RE: Suspend_hi mamagment during reshape

[Date Prev][Date Next][Thread Prev][Thread Next][Date Index][Thread Index]

 




> -----Original Message-----
> From: Neil Brown [mailto:neilb@xxxxxxx]
> Sent: Thursday, December 09, 2010 11:28 AM
> To: Kwolek, Adam
> Cc: linux-raid@xxxxxxxxxxxxxxx; Williams, Dan J; Ciechanowski, Ed
> Subject: Re: Suspend_hi mamagment during reshape
> 
> On Thu, 9 Dec 2010 08:42:35 +0000 "Kwolek, Adam"
> <adam.kwolek@xxxxxxxxx>
> wrote:
> 
> > Hi,
> >
> > I've got a problem with suspend_hi management during check-pointing,
> as we discuss this a while ago.
> >
> > Currently, I've corrected check-pointing in the way that mdmon sets
> suspend_hi to the place that sync_max is set in current pass to guard
> access.
> > This assumption looks for me ok in general, problem is when mdadm
> decides to set sync_max to max. mdmon cannot set max due to fact that
> this would block
> > rest of array to user.
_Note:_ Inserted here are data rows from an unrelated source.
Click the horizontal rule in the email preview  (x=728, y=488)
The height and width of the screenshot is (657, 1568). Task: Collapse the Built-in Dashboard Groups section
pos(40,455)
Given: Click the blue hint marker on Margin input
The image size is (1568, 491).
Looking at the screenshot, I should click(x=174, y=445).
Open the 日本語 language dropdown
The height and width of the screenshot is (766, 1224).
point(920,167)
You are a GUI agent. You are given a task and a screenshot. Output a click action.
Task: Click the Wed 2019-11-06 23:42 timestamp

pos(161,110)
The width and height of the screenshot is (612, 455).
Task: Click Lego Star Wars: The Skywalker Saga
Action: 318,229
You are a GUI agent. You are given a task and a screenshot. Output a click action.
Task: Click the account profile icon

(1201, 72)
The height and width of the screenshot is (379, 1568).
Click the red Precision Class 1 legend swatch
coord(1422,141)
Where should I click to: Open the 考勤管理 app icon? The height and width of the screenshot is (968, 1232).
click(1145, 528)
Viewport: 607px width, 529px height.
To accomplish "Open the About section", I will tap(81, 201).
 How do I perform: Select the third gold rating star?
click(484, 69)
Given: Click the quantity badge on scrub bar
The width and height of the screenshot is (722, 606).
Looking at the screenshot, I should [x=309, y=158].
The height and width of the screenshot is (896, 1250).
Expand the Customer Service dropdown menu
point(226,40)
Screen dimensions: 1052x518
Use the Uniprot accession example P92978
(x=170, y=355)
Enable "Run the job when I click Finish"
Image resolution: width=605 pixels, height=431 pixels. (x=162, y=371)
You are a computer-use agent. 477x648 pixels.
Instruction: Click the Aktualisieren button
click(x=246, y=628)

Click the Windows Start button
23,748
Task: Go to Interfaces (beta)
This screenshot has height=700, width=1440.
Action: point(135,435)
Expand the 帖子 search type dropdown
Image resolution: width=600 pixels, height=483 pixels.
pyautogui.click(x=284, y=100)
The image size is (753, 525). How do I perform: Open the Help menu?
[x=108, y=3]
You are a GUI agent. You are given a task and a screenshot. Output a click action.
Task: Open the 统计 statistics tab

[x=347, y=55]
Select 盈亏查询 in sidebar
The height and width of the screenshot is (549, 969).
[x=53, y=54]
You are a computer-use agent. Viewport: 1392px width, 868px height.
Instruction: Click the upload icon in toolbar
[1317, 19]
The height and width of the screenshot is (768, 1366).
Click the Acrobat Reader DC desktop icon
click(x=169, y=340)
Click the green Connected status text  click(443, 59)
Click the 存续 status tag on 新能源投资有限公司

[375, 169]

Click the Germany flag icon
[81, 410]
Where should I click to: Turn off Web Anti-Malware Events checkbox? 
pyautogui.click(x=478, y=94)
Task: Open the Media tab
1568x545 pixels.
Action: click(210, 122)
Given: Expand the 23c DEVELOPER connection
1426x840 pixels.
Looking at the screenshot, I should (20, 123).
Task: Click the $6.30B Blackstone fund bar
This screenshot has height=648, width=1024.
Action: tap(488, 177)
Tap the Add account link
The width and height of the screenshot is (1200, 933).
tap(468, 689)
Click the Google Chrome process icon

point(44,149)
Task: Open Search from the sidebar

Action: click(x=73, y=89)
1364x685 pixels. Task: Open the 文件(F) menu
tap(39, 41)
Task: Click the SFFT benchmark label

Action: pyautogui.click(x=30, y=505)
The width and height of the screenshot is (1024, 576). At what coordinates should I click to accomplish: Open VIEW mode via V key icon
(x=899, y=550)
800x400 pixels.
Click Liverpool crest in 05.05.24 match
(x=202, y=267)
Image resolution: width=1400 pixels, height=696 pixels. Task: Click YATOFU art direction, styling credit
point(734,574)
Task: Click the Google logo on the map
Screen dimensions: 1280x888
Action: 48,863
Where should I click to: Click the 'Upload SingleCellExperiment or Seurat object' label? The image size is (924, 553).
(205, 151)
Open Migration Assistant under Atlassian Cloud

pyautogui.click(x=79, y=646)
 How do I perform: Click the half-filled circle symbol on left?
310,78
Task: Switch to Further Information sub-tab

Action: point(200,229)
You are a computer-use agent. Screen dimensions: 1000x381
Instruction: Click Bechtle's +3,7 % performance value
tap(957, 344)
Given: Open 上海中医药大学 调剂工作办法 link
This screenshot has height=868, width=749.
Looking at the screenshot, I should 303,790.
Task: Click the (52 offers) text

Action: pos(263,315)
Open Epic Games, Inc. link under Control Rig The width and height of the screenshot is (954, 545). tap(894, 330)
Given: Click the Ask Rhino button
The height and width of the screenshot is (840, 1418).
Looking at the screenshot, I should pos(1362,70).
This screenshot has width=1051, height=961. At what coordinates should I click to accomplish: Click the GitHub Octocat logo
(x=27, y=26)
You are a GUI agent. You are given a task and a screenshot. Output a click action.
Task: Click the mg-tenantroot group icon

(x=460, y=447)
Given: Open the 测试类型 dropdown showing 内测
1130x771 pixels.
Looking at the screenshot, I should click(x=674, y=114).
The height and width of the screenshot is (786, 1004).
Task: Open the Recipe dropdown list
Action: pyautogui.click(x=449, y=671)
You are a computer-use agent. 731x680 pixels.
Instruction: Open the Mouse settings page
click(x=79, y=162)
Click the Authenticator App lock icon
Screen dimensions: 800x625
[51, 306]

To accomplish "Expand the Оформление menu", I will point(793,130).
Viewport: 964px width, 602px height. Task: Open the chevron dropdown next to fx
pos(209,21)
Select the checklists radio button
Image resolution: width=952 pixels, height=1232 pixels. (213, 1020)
This means that mdmon should move sync_max and
> suspend_hi in parallel through the rest of array by some distances.
> > This can gives us additional opportunities to store checkpoints. I
> would like to know your opinion about such solution.
> 
> suspend_hi should be manipulated by mdadm, not mdmon.
> 
> Here is my outline that I sent earlier.  Please base your
> implementation on
> this, though feel free to comment if you find some part of it doesn't
> work.
> 
> This is from my email to you on 29 Nov 2010
>  subject: Re: [PATCH 00/53] External Metadata Reshape
> 
> 
> 1/ mdadm freezes the array so the no recovery or reshape can start.
> 2/ mdadm sets sync_max to 0 so even when the array is unfrozen, no data
> will
>    be relocated.  It also sets suspend_lo and suspend_hi to zero.
> 3/ mdadm tells the kernel about the requested reshape, setting some or
> all of
>    chunk_size, layout, level, raid_disks (and later, data_offset for
> each
>    device).
> 4/ mdadm checks that mdmon has noticed the changes and has updates the
>    metadata to show a reshape-in-progress (ping_monitor).
> 5/ mdadm unfreezes the array for mdmon (change the '-' in
> metadata_version
>    back to '/') and calls ping_monitor
> 6/ mdmon assigns spares as appropriate and tells the kernel which slot
> to use
>    for each.  This requires a kernel change.  The slot number will be
> stored
>    in saved_raid_disk.  ping_monitor doesn't complete until the spares
> have
>    been assigned.
> 7/ mdadm asked the kernel to start reshape (echo reshape >
> sync_action).
>    This causes md_check_recovery to all remove_and_add_spares which
> will
>    add the chosen spares to the required slots and will create the
> reshape
>    thread.  That thread will not actually do anything yet as sync_max
>    is still 0.
> 
> 8/ Now we loop, performing backups, reshaping data, and updating the
> metadata.
>    It proceeds in a 'double-buffered' process where we are backing up
> one
>    section while the previous section is being reshaped.
> 
>  8a/ mdadm sets suspend_hi to a larger number.  This blocks until
> intervening
>      IO is flushed.
>  8b/ mdadm makes a backup copy of the data up to the new suspend_hi
>  8c/ mdadm updates sync_max to match suspend_hi.
>  8d/ kernel starts reshaping data and periodically signals progress
> through
>      sync_completed
>  8e/ mdmon notices sync_completed changing and updates the metadata to
>      record how far the reshape has progressed.
>  8f/ mdadm notices sync_completed changing and when it passes the end
> of the
>      oldest of the two sections being worked on it uses ping_monitor to
>      ensure the metadata is up-to-date and then moves suspend_lo to the
>      beginning of the next section, and then goes back to 8a.
> 
> 9/ When sync_completed reaches the end of the array, mdmon will notice
> and
>    update the metadata to show that the reshape has finished, and mdadm
> will
>    set both suspend_lo and suspend_hi to beyond the end of the array,
> and all
>    is done.


Yes, I've got it, but for disk add case (OLCE) mdadm participates in process at begin only.
After short time he direct mdmon to go with reshape to sync_max position as critical section is being passed.
At this moment I think that mdmon should handle setting of sync_max. If mdmon will make what mdadm tells him, it should set
suspend_hi to the end of array also (mdmon cannot monitor moving of suspend_hi). Proper setting suspend_hi is possible only together with
sync_max.
Summarizing problem for me is agreement that mdmon should handle moving sync_max entry when mdadm direct to set sync_max to max.
I want to avoid setting large area between suspend_lo and suspend_hi (for a long/reshape time).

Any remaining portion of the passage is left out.